[Saved entries]
##########
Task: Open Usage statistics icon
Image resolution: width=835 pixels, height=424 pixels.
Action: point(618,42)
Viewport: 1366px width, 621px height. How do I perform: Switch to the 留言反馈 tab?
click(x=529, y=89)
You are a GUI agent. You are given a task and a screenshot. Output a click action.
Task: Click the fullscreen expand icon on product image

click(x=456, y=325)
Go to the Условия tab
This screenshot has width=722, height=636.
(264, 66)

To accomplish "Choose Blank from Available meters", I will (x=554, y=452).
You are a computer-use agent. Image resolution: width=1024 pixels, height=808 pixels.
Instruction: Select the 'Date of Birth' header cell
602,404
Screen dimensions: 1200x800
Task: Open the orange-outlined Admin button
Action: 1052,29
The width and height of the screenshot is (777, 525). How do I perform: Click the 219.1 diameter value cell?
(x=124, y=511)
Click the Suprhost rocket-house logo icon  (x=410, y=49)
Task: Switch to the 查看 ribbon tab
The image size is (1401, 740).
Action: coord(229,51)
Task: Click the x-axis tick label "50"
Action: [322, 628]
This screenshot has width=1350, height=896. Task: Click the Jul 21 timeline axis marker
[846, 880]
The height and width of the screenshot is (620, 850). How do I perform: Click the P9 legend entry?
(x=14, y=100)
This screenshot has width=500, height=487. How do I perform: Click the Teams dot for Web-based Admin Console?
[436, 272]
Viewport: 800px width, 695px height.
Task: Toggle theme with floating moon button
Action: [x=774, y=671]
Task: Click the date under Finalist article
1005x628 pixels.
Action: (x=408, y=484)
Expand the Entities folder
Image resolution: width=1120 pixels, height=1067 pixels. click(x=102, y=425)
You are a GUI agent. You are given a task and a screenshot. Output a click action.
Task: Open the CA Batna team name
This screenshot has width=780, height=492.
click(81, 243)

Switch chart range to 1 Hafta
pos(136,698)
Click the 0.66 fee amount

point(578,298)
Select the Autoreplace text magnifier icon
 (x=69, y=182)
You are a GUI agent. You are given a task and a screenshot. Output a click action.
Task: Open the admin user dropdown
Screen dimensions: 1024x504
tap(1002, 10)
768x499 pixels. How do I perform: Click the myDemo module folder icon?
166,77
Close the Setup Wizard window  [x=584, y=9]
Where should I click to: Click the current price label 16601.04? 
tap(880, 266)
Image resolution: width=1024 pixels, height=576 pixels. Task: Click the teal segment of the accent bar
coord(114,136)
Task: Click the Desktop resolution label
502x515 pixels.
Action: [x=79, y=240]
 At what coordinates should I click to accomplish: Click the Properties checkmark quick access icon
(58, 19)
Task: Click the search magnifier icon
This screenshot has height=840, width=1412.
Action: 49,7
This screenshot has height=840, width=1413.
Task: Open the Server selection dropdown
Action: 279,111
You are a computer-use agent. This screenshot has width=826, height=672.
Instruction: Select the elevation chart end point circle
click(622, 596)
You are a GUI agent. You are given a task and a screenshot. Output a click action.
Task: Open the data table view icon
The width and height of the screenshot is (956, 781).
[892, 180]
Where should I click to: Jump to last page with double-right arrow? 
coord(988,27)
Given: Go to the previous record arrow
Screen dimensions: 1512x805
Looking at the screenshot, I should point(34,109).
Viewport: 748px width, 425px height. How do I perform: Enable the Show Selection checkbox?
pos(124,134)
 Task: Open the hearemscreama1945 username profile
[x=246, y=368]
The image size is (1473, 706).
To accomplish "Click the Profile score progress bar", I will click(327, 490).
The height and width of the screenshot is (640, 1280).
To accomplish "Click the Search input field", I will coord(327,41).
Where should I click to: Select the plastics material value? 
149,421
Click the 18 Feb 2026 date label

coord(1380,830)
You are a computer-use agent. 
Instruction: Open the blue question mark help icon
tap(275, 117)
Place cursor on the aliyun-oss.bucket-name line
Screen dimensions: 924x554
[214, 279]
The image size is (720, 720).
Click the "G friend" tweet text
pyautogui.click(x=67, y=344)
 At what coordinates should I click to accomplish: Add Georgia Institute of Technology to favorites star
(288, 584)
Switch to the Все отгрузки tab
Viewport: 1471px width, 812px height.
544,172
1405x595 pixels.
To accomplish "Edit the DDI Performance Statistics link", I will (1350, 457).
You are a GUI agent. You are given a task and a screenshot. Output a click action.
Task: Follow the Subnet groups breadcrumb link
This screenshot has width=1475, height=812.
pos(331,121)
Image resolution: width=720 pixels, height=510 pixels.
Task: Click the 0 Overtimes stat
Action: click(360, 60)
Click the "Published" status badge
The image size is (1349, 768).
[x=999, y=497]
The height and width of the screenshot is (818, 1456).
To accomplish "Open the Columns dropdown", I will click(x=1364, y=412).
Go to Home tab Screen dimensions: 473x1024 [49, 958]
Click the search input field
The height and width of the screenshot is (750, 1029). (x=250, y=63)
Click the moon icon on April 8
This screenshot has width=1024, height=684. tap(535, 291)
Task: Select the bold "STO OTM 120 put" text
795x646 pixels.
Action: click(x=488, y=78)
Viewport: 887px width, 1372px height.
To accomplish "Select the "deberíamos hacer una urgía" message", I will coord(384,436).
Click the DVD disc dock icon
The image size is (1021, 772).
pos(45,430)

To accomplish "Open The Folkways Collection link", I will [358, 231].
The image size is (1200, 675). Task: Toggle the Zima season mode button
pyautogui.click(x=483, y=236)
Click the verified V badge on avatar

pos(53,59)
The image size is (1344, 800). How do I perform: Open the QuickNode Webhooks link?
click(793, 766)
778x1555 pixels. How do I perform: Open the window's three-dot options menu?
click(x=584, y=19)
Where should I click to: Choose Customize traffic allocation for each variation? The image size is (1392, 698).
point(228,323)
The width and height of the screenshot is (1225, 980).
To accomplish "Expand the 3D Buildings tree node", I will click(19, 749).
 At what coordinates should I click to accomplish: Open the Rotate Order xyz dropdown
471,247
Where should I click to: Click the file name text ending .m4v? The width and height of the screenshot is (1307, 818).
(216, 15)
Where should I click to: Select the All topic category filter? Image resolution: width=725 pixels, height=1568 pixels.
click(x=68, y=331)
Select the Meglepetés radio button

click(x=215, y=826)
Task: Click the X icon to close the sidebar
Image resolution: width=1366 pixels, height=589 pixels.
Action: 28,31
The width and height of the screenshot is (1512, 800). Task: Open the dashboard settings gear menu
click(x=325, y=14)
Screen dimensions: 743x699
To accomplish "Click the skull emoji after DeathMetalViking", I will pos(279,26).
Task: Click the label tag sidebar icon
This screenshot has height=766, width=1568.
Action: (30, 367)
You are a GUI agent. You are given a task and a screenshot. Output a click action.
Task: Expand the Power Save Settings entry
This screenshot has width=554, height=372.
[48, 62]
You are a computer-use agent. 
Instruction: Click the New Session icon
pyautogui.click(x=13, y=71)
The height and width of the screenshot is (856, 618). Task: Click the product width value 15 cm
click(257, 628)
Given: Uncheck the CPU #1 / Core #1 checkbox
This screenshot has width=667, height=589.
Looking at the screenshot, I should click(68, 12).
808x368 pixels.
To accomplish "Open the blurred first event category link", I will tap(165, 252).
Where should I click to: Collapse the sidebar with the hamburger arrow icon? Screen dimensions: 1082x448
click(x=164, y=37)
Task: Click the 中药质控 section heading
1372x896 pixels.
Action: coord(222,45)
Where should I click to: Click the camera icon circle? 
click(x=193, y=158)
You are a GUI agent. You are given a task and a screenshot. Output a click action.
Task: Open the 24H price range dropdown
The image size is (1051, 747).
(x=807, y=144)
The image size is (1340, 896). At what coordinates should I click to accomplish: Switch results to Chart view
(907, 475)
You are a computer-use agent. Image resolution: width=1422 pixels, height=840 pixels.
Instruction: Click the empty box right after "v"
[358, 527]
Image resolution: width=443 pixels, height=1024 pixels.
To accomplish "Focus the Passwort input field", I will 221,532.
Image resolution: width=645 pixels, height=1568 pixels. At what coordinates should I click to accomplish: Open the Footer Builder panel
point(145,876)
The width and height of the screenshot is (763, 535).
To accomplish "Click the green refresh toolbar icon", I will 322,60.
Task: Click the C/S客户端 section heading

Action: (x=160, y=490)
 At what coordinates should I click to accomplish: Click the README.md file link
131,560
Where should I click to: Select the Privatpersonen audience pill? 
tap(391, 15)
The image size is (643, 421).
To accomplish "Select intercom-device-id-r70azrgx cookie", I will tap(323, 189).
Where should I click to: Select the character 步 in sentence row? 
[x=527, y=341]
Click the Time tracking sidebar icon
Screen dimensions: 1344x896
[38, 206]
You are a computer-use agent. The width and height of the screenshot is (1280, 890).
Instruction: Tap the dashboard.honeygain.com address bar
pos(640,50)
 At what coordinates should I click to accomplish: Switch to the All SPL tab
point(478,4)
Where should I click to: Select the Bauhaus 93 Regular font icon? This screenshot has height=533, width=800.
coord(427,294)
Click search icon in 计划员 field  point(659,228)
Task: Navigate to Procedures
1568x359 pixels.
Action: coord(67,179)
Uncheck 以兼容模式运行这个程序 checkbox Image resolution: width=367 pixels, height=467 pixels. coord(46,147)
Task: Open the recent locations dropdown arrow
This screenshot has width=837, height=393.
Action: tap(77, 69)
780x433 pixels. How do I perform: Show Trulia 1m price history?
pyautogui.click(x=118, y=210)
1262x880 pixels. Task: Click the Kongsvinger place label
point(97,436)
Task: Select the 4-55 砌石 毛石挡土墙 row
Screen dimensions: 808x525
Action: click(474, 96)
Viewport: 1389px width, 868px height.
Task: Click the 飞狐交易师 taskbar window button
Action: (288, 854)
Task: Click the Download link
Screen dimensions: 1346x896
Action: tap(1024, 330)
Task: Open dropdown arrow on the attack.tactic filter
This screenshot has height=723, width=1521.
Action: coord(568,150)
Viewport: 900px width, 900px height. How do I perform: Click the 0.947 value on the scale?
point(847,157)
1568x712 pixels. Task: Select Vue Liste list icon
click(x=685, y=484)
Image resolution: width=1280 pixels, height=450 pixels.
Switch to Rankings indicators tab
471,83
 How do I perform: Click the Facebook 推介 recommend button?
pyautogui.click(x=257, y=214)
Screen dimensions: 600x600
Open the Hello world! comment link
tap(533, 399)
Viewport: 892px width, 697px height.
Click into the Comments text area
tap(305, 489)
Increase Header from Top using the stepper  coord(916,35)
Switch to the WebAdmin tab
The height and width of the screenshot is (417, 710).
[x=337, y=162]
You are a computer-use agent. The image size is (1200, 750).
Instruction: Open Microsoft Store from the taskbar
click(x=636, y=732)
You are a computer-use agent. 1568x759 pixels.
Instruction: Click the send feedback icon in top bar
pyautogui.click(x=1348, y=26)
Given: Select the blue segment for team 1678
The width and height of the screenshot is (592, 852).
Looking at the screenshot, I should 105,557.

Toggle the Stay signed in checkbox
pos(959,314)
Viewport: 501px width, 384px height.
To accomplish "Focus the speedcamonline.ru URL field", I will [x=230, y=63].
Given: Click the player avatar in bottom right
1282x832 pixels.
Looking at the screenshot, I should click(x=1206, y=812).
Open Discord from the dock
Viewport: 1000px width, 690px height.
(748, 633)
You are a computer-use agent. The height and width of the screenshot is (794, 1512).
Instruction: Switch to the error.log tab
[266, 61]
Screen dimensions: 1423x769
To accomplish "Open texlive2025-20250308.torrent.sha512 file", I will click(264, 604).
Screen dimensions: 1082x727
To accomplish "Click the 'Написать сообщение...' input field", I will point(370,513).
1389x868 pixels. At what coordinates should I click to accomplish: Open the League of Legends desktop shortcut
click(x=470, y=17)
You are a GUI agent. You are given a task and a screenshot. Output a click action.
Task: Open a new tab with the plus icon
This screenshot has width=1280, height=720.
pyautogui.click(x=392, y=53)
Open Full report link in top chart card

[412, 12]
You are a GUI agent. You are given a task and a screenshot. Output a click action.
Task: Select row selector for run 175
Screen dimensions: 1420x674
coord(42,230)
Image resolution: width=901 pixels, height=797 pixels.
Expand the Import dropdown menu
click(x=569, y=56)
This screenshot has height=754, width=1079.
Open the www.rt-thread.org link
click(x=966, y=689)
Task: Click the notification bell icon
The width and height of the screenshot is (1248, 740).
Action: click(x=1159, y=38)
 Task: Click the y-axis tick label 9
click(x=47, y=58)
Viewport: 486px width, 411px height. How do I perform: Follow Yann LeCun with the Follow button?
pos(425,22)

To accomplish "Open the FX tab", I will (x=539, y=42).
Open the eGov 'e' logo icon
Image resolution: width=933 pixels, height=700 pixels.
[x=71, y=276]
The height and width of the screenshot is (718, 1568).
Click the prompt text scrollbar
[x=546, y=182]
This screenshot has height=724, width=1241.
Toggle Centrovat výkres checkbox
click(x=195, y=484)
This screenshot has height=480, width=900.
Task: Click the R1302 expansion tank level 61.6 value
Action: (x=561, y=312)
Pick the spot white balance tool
##########
**What the exercise asks:** In the data above, retype exactly and only the lines between the one holding "Task: Select the 4-55 砌石 毛石挡土墙 row" and the one holding "Viewport: 892px width, 697px height.", inclusive.

**Expected answer:**
Task: Select the 4-55 砌石 毛石挡土墙 row
Screen dimensions: 808x525
Action: click(474, 96)
Viewport: 1389px width, 868px height.
Task: Click the 飞狐交易师 taskbar window button
Action: (288, 854)
Task: Click the Download link
Screen dimensions: 1346x896
Action: tap(1024, 330)
Task: Open dropdown arrow on the attack.tactic filter
This screenshot has height=723, width=1521.
Action: coord(568,150)
Viewport: 900px width, 900px height. How do I perform: Click the 0.947 value on the scale?
point(847,157)
1568x712 pixels. Task: Select Vue Liste list icon
click(x=685, y=484)
Image resolution: width=1280 pixels, height=450 pixels.
Switch to Rankings indicators tab
471,83
 How do I perform: Click the Facebook 推介 recommend button?
pyautogui.click(x=257, y=214)
Screen dimensions: 600x600
Open the Hello world! comment link
tap(533, 399)
Viewport: 892px width, 697px height.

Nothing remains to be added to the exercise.